Voters will also decide a number of local congressional races as well as contests for Pima County offices, the Arizona Legislature, school districts and more in the Nov. 3 election.
Voters have requested a record number of early ballots, which are being mailed out this week.
The Pima County Recorder’s Office said last week it was set to send 472,717 ballots to voters, including 447,774 voters who are on the county’s Permanent Early Voting List (PEVL) and 24,943 voters who have requested a ballot in this election but have not joined the PEVL.
The Recorder’s Office has also sent 3,666 ballots to overseas voters, including members of the military. More than a 1,000 of those ballots had been returned as of last week.
Pima County is home to roughly 614,000 voters.
With the coronavirus pandemic still spreading in Pima County, local officials are encouraging voters to cast ballots by mail to avoid crowds at polling places on Election Day.

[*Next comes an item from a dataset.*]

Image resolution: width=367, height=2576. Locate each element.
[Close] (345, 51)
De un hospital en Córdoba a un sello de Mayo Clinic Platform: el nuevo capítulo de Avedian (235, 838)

While Trump has warned that voting by mail could result in fraudulent ballots being cast, Arizona voters have increasingly embraced voting by mail in most elections, with more than three out of four voters choosing to receive an early ballot in recent cycles.
To request an early ballot, call the Recorder’s Office at 520-724-4330 or visit recorder.pima.gov/ballotbymailrequst. The deadline to request an early ballot is Friday, Oct. 23.